§ Prompt
Exclude the pictures and retype the entries as written.

[Screenshot grounding data]

************

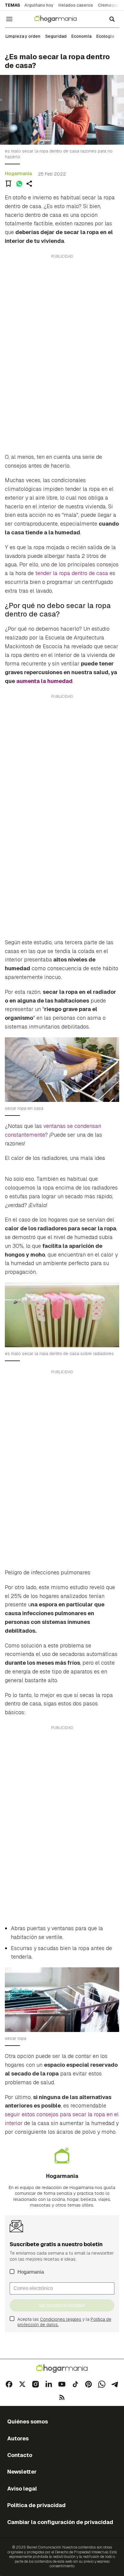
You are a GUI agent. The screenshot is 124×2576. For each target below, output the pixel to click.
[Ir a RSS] (62, 2397)
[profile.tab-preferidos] (8, 183)
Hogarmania (18, 174)
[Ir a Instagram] (35, 2384)
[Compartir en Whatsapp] (19, 183)
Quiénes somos (27, 2421)
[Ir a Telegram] (115, 2384)
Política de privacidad (36, 2505)
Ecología (105, 36)
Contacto (19, 2455)
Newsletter (22, 2471)
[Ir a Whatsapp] (101, 2384)
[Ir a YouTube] (62, 2384)
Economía (81, 36)
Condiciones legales (60, 2319)
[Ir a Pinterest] (88, 2384)
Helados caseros (75, 5)
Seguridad (56, 36)
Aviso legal (22, 2488)
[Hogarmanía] (59, 19)
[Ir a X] (22, 2384)
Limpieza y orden (22, 36)
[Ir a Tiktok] (75, 2384)
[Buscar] (112, 19)
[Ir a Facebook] (9, 2384)
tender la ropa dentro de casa (71, 573)
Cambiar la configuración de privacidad (60, 2522)
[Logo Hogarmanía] (62, 2368)
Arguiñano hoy (39, 5)
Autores (18, 2438)
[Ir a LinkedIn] (48, 2384)
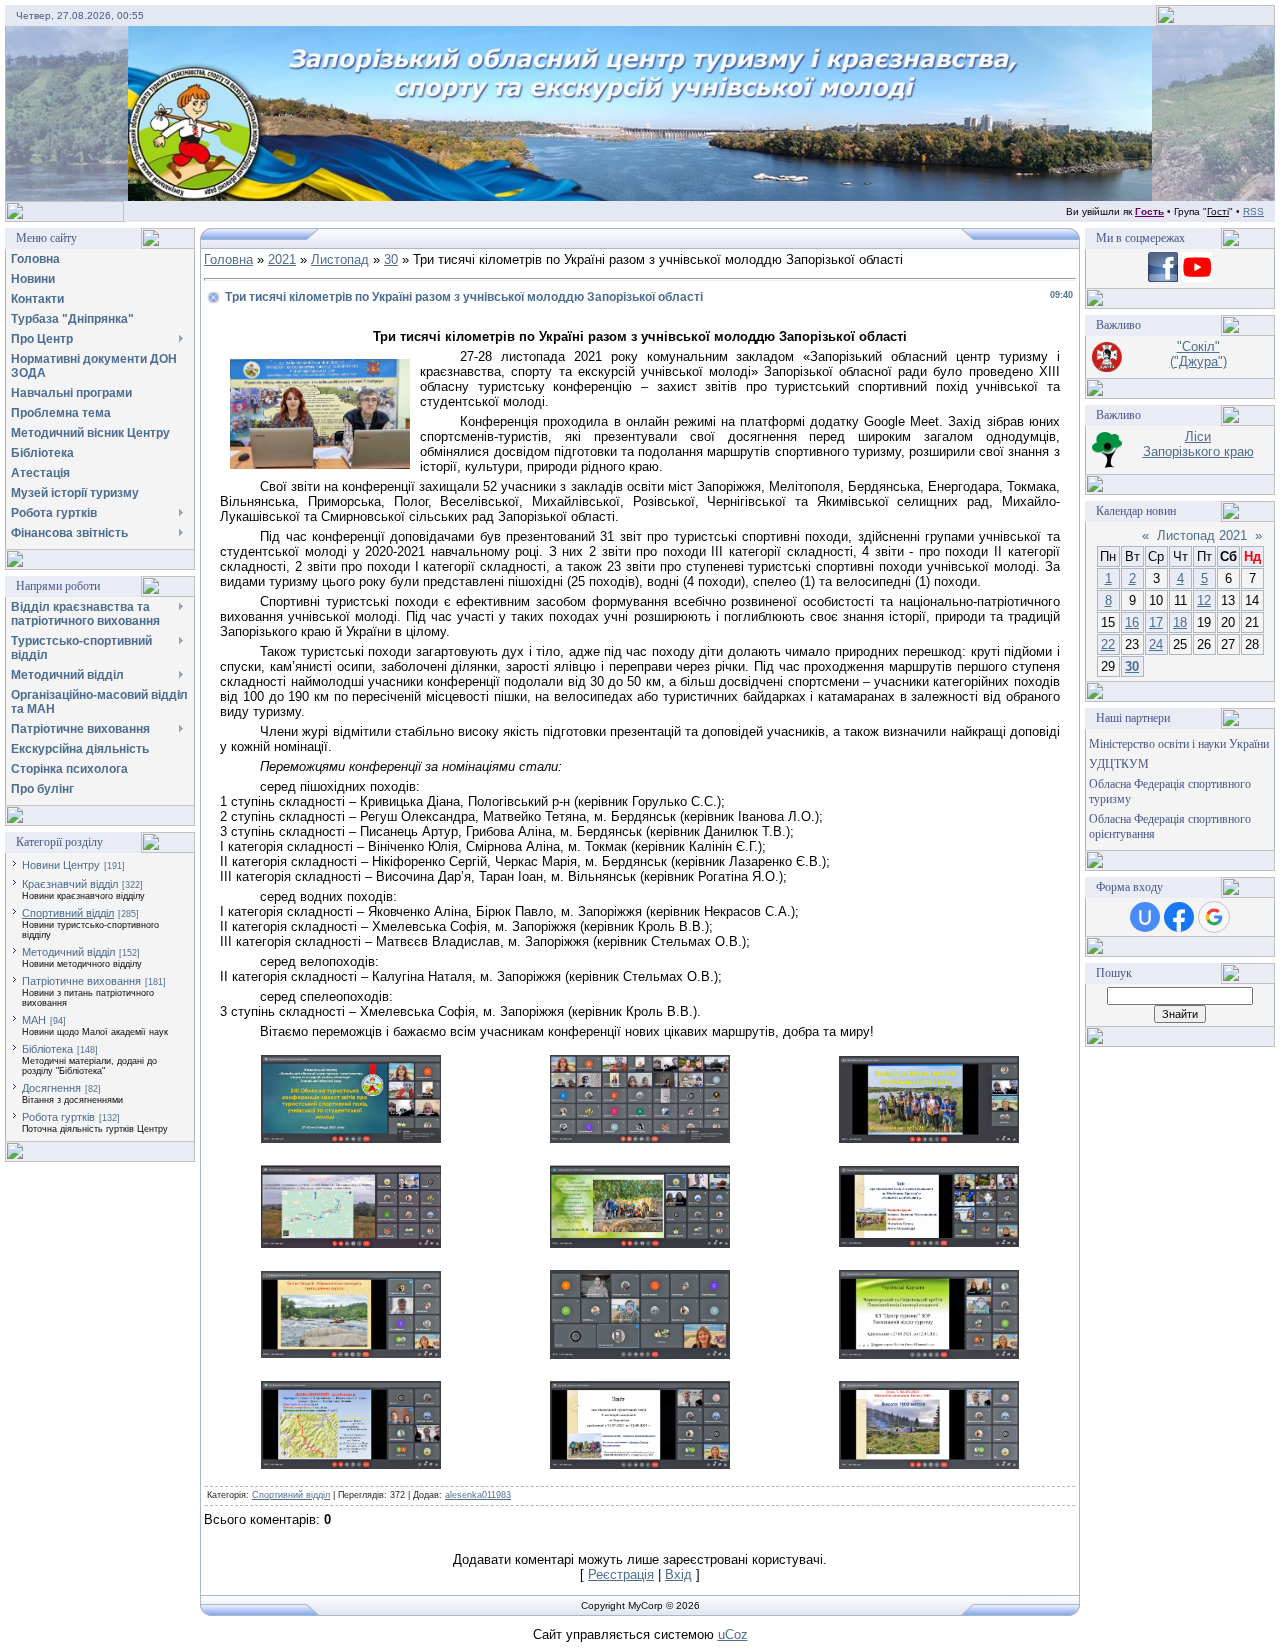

************

§ Result of the exercise
You are a GUI agent. The screenshot is 124×2576. For each target below, output the pixel to click.
[Ir a RSS] (62, 2397)
[profile.tab-preferidos] (8, 183)
Hogarmania (18, 174)
[Ir a Instagram] (35, 2384)
[Compartir en Whatsapp] (19, 183)
Quiénes somos (27, 2421)
[Ir a Telegram] (115, 2384)
Política de privacidad (36, 2505)
Ecología (105, 36)
Contacto (19, 2455)
Newsletter (22, 2471)
[Ir a Whatsapp] (101, 2384)
[Ir a YouTube] (62, 2384)
Economía (81, 36)
Condiciones legales (60, 2319)
[Ir a Pinterest] (88, 2384)
Helados caseros (75, 5)
Seguridad (56, 36)
Aviso legal (22, 2488)
[Hogarmanía] (59, 19)
[Ir a X] (22, 2384)
Limpieza y orden (22, 36)
[Ir a Tiktok] (75, 2384)
[Buscar] (112, 19)
[Ir a Facebook] (9, 2384)
tender la ropa dentro de casa (71, 573)
Cambiar la configuración de privacidad (60, 2522)
[Logo Hogarmanía] (62, 2368)
Arguiñano hoy (39, 5)
Autores (18, 2438)
[Ir a LinkedIn] (48, 2384)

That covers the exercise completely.